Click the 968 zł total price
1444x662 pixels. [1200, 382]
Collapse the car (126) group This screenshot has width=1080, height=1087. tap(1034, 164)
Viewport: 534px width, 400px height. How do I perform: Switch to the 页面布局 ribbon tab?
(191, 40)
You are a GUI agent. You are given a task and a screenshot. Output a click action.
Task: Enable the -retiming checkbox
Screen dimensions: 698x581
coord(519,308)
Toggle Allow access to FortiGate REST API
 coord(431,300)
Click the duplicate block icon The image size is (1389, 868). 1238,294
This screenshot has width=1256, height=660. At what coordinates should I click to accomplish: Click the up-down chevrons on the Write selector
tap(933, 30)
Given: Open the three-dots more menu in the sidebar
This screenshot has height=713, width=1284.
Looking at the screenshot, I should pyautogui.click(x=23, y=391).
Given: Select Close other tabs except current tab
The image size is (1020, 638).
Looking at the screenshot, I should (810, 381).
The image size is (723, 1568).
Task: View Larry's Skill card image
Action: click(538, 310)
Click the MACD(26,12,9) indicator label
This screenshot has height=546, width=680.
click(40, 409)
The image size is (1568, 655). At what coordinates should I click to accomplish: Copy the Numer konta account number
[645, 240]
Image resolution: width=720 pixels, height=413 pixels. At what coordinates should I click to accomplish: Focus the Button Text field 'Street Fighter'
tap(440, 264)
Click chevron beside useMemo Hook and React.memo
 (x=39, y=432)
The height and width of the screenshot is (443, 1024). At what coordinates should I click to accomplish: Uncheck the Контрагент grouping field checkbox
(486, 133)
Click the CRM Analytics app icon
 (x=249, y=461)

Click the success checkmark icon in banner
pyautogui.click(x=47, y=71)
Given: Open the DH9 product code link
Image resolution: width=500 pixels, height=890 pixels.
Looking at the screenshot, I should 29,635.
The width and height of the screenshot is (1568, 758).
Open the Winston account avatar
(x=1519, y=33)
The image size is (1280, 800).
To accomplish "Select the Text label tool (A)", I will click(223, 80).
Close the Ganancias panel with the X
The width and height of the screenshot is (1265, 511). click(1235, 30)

— EXERCISE INSTRUCTIONS —
Output every line above so that it reads exactly as before.

— OUTPUT OF THE EXERCISE —
Click the 968 zł total price
1444x662 pixels. [1200, 382]
Collapse the car (126) group This screenshot has width=1080, height=1087. tap(1034, 164)
Viewport: 534px width, 400px height. How do I perform: Switch to the 页面布局 ribbon tab?
(191, 40)
You are a GUI agent. You are given a task and a screenshot. Output a click action.
Task: Enable the -retiming checkbox
Screen dimensions: 698x581
coord(519,308)
Toggle Allow access to FortiGate REST API
 coord(431,300)
Click the duplicate block icon The image size is (1389, 868). 1238,294
This screenshot has width=1256, height=660. At what coordinates should I click to accomplish: Click the up-down chevrons on the Write selector
tap(933, 30)
Given: Open the three-dots more menu in the sidebar
This screenshot has height=713, width=1284.
Looking at the screenshot, I should pyautogui.click(x=23, y=391).
Given: Select Close other tabs except current tab
The image size is (1020, 638).
Looking at the screenshot, I should (810, 381).
The image size is (723, 1568).
Task: View Larry's Skill card image
Action: click(538, 310)
Click the MACD(26,12,9) indicator label
This screenshot has height=546, width=680.
click(40, 409)
The image size is (1568, 655). At what coordinates should I click to accomplish: Copy the Numer konta account number
[645, 240]
Image resolution: width=720 pixels, height=413 pixels. At what coordinates should I click to accomplish: Focus the Button Text field 'Street Fighter'
tap(440, 264)
Click chevron beside useMemo Hook and React.memo
 (x=39, y=432)
The height and width of the screenshot is (443, 1024). At what coordinates should I click to accomplish: Uncheck the Контрагент grouping field checkbox
(486, 133)
Click the CRM Analytics app icon
 (x=249, y=461)

Click the success checkmark icon in banner
pyautogui.click(x=47, y=71)
Given: Open the DH9 product code link
Image resolution: width=500 pixels, height=890 pixels.
Looking at the screenshot, I should 29,635.
The width and height of the screenshot is (1568, 758).
Open the Winston account avatar
(x=1519, y=33)
The image size is (1280, 800).
To accomplish "Select the Text label tool (A)", I will click(223, 80).
Close the Ganancias panel with the X
The width and height of the screenshot is (1265, 511). click(1235, 30)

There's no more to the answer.